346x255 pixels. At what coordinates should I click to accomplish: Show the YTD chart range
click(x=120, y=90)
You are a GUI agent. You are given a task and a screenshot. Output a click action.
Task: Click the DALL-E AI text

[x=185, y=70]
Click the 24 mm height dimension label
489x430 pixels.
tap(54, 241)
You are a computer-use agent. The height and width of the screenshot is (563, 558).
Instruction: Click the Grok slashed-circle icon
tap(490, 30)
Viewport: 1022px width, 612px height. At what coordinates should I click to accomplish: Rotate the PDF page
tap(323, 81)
···
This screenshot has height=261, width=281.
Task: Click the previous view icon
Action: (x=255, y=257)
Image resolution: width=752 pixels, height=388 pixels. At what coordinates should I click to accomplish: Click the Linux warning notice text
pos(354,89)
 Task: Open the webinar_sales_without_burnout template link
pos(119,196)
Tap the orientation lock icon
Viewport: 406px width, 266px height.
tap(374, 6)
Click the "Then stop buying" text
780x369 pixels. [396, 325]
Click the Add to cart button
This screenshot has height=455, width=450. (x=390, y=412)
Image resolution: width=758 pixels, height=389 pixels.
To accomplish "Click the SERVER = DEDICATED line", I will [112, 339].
···
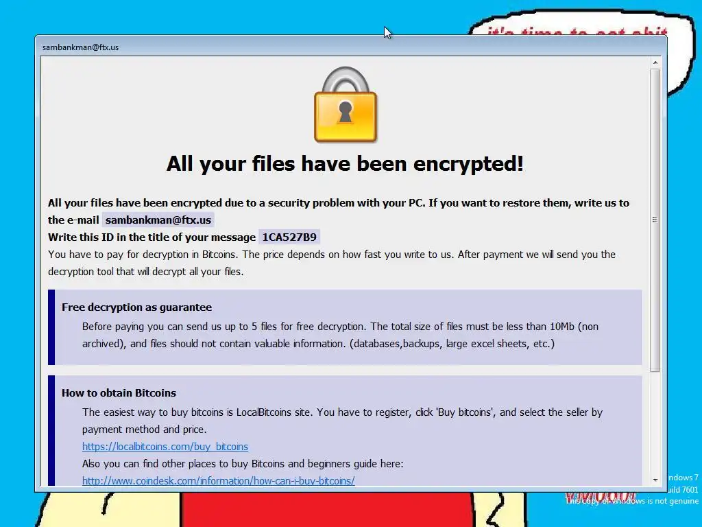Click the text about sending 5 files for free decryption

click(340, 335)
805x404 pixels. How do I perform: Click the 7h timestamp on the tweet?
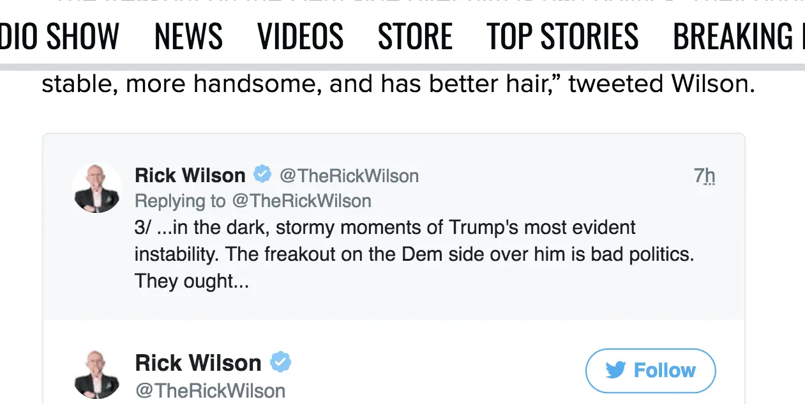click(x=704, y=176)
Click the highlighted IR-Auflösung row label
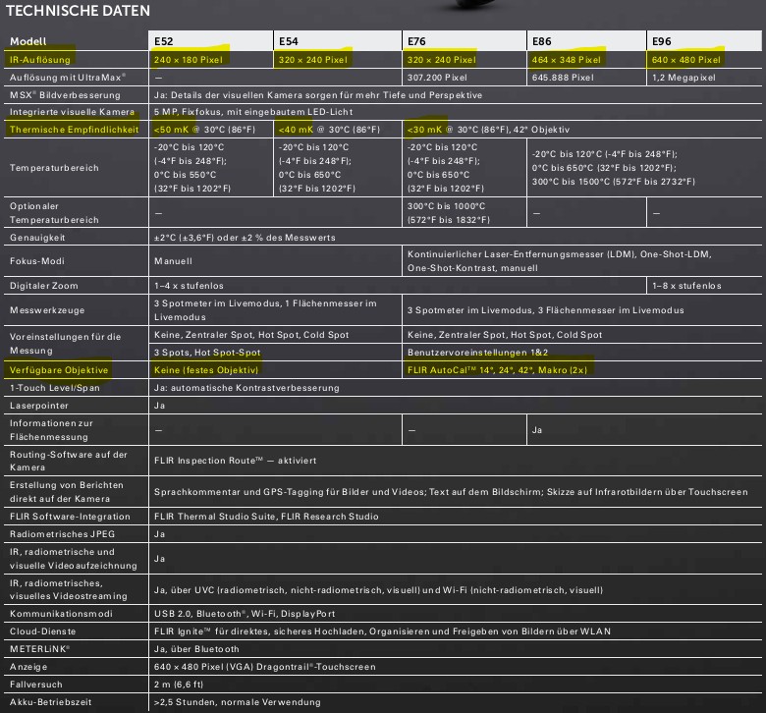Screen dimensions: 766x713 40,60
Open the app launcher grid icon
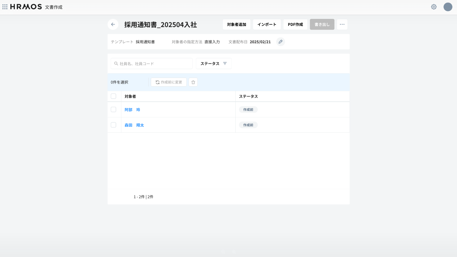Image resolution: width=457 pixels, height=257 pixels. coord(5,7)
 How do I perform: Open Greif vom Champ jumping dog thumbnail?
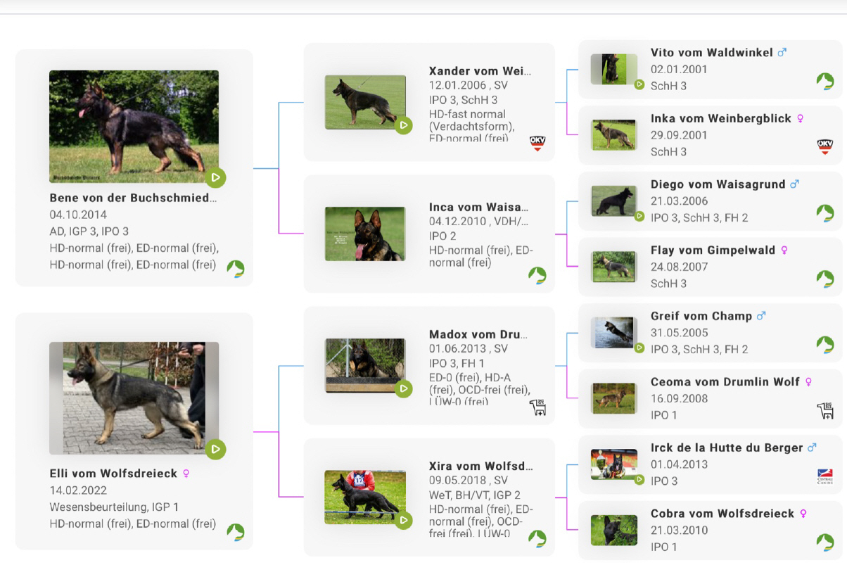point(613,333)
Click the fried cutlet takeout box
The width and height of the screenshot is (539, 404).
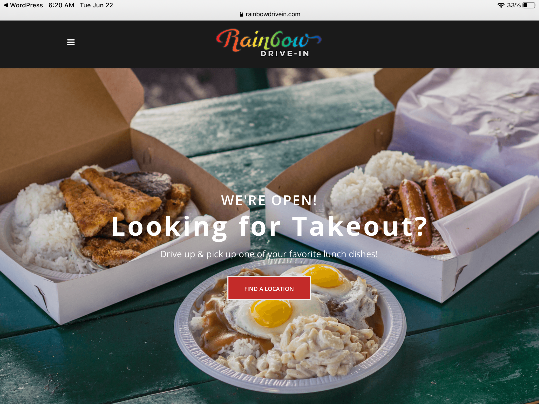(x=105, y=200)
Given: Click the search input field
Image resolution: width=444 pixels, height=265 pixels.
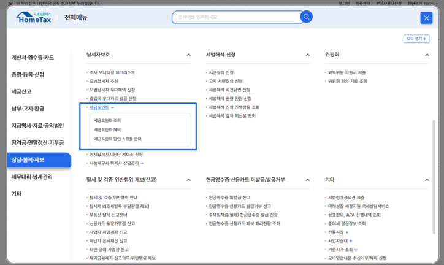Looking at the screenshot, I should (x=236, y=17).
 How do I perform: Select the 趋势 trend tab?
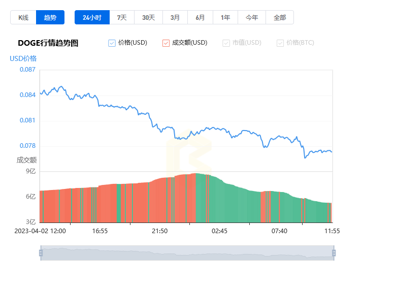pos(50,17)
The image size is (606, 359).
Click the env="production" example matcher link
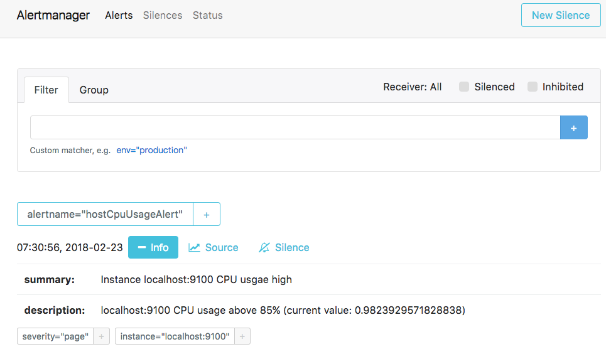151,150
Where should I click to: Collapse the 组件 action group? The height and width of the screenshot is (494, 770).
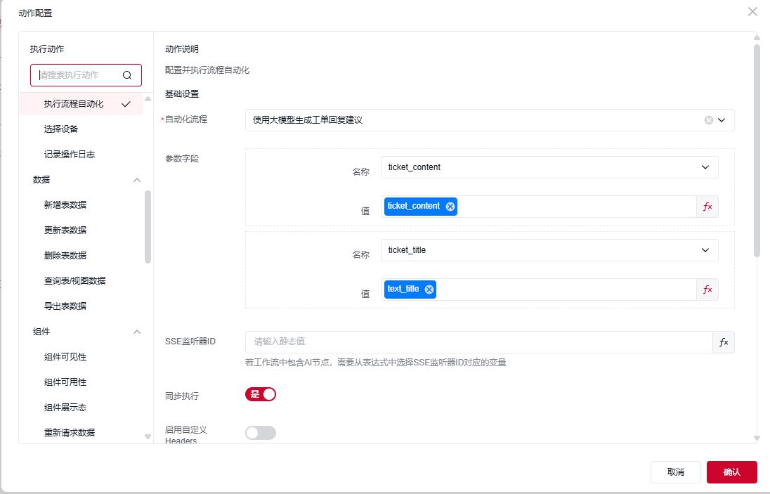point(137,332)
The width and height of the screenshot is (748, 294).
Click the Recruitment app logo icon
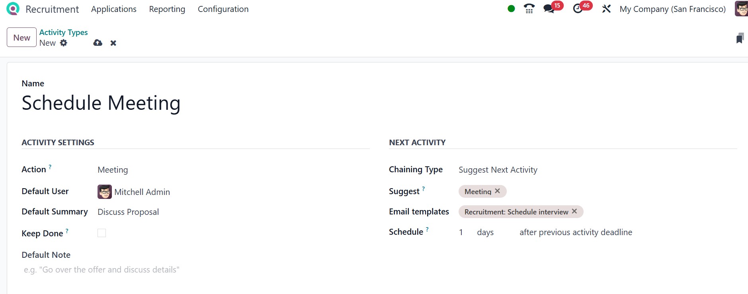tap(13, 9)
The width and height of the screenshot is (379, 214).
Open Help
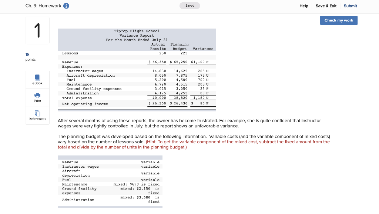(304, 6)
···
▶ **Aim**: In the stretch from the line containing "You are a computer-use" through the line containing "tap(323, 81)", swap "Rotate" for "Turn". Reproduce only those lines, otherwise unchanged.

▶ **The answer**:
You are a computer-use agent. The height and width of the screenshot is (563, 558).
Instruction: Click the Grok slashed-circle icon
tap(490, 30)
Viewport: 1022px width, 612px height. At what coordinates should I click to accomplish: Turn the PDF page
tap(323, 81)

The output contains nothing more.